If the commissioner believes that the insurance company has acted inappropriately, they may issue a reproval and order the insurance company to reconsider their decision. It is important to note that if you file a complaint with the insurance commissioner, it is important to remain patient as the process may take several weeks or even months.

Alternative Calculations

When an insurance company makes the decision to total out a car, there are times when an alternative calculation may be used. In some cases, the insurance company may make the determination based on a calculation that considers only the cost of repairs and the estimated market value of the car; without taking into consideration the administrative cost.
For example, the insurance company may decide to total out the car if the estimated cost of repairs is greater than the estimated market value of the car, without taking the administrative costs into consideration.

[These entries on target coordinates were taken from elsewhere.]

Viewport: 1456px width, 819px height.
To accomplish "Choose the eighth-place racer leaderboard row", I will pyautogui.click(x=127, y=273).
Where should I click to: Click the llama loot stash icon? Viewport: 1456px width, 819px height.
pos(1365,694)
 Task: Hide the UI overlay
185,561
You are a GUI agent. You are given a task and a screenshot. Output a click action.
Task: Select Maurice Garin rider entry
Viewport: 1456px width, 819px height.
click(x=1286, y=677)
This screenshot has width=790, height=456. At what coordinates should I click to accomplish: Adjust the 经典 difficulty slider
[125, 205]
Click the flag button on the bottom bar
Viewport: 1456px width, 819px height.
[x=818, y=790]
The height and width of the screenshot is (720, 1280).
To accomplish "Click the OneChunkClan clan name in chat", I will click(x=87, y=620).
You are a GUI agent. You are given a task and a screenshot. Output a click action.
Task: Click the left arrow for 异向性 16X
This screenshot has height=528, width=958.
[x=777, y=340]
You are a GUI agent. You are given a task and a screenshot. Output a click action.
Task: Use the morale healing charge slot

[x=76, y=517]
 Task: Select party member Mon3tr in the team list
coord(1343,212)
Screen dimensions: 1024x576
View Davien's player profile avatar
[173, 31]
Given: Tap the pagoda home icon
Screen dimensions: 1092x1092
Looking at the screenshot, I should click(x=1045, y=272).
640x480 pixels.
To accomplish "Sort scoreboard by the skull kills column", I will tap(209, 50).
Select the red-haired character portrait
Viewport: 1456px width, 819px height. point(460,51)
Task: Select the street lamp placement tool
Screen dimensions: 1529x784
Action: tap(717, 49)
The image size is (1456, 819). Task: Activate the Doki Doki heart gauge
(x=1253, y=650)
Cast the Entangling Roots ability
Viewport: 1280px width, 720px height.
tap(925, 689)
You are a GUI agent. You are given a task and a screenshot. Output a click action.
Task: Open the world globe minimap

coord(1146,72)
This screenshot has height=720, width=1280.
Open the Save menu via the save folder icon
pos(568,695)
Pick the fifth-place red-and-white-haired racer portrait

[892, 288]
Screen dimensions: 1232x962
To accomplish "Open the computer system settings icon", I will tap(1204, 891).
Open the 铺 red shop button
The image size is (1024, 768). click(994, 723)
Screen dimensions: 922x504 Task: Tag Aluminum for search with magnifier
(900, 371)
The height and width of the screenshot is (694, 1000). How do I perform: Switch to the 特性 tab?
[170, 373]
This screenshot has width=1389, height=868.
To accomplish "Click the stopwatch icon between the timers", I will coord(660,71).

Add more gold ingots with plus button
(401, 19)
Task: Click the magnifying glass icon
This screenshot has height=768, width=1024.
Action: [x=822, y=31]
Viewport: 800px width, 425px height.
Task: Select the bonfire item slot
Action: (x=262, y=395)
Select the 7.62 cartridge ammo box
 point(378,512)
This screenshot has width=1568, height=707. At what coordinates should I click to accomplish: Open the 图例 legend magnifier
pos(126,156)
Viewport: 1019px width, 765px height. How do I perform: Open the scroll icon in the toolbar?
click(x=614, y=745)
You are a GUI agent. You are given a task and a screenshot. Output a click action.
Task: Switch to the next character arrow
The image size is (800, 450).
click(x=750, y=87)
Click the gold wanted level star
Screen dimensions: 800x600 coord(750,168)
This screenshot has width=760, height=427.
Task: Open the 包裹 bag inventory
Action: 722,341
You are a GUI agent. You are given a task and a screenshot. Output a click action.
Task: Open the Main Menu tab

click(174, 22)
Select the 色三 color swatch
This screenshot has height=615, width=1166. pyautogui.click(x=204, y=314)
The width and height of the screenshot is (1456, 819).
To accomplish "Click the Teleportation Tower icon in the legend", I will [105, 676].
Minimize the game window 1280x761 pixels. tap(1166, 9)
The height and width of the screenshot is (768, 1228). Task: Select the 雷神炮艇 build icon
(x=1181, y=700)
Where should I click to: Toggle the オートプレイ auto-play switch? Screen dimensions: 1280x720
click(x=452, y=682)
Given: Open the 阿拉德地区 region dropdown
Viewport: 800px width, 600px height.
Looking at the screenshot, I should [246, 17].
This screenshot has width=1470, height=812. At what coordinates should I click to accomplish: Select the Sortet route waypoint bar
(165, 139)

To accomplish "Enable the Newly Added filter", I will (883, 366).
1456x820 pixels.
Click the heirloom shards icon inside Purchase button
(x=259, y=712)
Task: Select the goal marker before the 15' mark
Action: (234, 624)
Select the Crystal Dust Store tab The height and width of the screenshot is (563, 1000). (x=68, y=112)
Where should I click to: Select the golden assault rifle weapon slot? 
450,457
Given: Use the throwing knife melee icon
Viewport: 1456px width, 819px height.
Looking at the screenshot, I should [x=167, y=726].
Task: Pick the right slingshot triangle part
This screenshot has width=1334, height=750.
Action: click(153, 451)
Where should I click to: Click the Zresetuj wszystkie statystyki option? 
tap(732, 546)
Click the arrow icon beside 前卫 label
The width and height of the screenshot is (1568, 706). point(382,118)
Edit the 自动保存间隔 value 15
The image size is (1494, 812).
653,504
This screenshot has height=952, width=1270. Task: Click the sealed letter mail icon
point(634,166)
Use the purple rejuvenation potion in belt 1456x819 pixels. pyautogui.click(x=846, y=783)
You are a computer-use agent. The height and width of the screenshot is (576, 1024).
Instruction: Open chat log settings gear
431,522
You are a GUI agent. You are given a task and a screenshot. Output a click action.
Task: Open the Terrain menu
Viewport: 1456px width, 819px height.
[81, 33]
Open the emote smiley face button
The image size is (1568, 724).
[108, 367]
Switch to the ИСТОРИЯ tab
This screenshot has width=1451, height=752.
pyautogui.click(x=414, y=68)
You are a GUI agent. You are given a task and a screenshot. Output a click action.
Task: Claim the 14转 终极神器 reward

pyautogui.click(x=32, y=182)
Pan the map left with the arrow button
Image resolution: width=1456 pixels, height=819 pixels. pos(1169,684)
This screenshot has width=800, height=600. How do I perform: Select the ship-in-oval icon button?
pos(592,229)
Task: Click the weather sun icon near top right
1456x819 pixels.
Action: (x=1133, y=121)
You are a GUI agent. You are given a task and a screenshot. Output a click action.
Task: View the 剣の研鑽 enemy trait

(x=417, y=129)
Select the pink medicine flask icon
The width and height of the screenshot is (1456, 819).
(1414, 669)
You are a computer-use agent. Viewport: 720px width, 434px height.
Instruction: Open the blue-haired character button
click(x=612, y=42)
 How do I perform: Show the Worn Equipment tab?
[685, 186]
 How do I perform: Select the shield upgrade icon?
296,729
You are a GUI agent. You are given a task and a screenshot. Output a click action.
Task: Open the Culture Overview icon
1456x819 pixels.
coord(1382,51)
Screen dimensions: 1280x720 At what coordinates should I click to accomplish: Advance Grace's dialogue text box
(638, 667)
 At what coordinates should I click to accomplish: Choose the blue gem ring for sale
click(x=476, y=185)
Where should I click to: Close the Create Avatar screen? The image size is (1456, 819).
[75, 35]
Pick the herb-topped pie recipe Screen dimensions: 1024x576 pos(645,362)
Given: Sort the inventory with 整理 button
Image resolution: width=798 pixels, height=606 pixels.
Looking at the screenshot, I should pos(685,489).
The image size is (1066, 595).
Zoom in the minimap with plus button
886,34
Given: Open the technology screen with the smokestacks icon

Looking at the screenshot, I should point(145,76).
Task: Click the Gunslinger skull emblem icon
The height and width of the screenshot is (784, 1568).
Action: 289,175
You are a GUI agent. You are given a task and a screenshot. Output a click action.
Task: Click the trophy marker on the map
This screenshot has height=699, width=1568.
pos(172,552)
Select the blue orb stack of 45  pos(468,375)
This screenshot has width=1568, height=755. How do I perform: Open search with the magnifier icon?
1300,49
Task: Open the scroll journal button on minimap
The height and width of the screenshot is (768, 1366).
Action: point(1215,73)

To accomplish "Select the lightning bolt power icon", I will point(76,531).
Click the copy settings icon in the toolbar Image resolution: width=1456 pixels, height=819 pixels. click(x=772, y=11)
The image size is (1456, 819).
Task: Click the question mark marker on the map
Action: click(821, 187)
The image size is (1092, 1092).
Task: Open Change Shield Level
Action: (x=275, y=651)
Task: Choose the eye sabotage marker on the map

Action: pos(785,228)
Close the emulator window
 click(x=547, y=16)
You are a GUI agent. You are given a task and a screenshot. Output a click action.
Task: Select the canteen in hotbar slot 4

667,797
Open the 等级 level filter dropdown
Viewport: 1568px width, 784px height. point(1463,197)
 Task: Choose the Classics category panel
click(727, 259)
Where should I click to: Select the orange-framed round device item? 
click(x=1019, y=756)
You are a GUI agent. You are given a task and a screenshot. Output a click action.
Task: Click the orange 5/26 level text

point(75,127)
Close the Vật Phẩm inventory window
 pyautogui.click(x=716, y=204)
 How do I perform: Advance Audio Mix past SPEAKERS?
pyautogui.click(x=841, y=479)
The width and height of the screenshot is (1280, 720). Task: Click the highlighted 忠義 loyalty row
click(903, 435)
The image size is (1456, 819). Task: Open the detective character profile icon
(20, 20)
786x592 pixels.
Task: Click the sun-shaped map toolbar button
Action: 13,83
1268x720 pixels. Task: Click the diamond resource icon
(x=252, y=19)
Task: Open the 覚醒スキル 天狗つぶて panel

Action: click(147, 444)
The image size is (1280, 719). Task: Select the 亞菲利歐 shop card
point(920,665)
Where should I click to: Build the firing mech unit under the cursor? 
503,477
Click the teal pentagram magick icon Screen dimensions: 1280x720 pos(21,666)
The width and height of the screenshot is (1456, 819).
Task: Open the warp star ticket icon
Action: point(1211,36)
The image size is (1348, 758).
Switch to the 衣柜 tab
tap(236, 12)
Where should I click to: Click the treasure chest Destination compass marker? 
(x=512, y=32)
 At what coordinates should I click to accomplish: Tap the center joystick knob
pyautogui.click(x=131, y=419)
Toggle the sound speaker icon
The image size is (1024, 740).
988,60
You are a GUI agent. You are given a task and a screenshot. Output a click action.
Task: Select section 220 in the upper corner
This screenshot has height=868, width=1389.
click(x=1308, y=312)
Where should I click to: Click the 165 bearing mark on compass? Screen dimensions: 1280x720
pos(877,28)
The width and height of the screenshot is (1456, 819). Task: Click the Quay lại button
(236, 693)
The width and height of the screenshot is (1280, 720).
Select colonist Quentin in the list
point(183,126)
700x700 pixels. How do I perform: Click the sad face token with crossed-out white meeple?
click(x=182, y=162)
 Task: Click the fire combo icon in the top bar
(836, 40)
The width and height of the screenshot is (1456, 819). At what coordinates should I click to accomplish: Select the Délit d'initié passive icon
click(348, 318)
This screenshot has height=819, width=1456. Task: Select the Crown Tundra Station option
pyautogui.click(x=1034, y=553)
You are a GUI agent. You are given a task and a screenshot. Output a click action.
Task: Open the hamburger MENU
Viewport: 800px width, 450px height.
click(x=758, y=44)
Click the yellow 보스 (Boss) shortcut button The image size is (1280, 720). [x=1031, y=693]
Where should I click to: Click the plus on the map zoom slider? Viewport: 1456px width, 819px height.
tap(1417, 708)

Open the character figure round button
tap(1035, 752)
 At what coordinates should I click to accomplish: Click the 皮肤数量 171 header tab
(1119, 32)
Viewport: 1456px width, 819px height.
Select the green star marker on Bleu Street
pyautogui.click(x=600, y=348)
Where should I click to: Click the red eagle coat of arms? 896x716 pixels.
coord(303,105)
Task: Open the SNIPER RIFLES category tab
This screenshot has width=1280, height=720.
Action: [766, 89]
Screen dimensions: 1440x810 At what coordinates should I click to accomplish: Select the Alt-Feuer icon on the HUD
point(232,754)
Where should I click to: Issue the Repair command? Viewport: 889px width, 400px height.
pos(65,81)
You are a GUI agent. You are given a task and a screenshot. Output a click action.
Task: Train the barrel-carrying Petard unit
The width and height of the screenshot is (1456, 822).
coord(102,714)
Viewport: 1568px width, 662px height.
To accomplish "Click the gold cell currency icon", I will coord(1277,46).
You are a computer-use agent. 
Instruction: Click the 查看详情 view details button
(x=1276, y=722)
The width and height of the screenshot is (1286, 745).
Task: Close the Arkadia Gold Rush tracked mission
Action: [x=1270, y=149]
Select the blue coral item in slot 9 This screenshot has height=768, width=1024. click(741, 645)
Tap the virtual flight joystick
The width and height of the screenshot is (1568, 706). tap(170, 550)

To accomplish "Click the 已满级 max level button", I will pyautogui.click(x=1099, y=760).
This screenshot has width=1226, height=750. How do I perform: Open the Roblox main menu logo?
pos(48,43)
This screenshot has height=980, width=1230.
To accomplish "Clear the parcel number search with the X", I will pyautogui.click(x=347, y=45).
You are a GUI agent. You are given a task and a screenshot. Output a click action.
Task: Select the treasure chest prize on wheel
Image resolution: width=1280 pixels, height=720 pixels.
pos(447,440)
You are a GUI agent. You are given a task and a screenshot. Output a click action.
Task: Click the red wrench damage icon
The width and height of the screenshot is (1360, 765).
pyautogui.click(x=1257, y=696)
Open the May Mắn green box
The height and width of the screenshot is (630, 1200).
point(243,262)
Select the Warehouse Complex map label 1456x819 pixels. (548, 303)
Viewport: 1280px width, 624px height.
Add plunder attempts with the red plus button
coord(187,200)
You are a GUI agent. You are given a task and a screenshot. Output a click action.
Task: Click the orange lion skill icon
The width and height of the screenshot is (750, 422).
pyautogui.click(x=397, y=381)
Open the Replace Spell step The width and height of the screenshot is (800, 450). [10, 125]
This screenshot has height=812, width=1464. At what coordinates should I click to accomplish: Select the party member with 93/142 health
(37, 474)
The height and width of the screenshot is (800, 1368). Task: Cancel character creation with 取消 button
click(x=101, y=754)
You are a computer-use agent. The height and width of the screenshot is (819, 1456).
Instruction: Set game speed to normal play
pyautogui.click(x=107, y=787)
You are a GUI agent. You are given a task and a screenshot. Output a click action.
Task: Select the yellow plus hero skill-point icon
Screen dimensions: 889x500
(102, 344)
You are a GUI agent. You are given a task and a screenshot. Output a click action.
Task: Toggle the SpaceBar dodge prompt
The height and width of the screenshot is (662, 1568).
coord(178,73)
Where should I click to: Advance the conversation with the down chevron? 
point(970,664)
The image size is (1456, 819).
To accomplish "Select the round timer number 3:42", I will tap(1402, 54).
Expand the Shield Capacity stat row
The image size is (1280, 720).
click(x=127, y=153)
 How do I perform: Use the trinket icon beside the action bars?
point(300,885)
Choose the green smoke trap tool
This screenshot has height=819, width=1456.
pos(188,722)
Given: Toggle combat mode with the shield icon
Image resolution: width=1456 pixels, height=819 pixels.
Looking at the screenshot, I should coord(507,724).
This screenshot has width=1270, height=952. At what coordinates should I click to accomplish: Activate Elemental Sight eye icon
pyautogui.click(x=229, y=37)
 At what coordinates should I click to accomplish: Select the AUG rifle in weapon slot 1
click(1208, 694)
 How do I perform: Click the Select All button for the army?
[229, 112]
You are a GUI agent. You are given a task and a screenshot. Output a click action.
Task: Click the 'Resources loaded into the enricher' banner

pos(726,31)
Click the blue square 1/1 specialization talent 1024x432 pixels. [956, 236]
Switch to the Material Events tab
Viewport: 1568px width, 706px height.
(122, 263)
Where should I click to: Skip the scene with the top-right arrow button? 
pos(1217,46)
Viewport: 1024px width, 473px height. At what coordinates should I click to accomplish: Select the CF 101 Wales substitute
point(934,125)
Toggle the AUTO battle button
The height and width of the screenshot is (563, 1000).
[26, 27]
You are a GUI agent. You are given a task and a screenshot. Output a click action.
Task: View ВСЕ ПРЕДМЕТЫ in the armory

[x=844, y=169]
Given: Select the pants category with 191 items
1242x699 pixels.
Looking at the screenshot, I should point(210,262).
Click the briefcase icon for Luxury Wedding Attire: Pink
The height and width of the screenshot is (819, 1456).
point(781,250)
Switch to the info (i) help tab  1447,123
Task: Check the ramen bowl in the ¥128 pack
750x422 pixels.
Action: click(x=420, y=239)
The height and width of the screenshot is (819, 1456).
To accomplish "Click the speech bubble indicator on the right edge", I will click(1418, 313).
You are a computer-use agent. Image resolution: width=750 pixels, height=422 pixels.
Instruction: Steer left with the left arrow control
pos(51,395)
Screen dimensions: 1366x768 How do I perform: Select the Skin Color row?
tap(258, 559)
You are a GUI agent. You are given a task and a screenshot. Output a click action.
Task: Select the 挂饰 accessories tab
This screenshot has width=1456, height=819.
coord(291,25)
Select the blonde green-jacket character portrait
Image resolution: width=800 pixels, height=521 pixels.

Benefits of Filing a Claim

There are two primary benefits of filing a claim with an insurance company when a car is totalled out. Firstly, the policyholder will receive the cash-out value which, depending on the market value of the car and the actual cost of repairs, may be more than the car’s market value.
Secondly, even if the policyholder does not agree with the amount of the cash-out value, they may be able to dispute the decision and have the decision reversed by the insurance commissioner.

Conclusion

When an insurance company decides to total out a car, it is important that policyholders understand the total out process and the factors that the insurance company takes into consideration when making the decision.
It is also essential that policyholders are aware of their rights and the options available to them if they believe the car has been totalled out unfairly. If a policyholder believes they have been treated unfairly by the insurance company, they should research their options and explore their legal rights.

Marjorie Turcios is a seasoned leader and management expert with over 25 years of experience. She has held various leadership positions in private industry, government, and education. She is an advocate for creating win-win solutions and has worked to create successful, lasting change in corporations and organizations. Marjorie is an award-winning author of several books on leadership, mentoring and coaching, and effective communication skills. Her passion is to help others discover their potential and reach new heights in their professional life through her writings. Marjorie resides in Dallas, Texas where she enjoys spending time with her family, traveling to different places around the world, and speaking at conferences about her areas of expertise.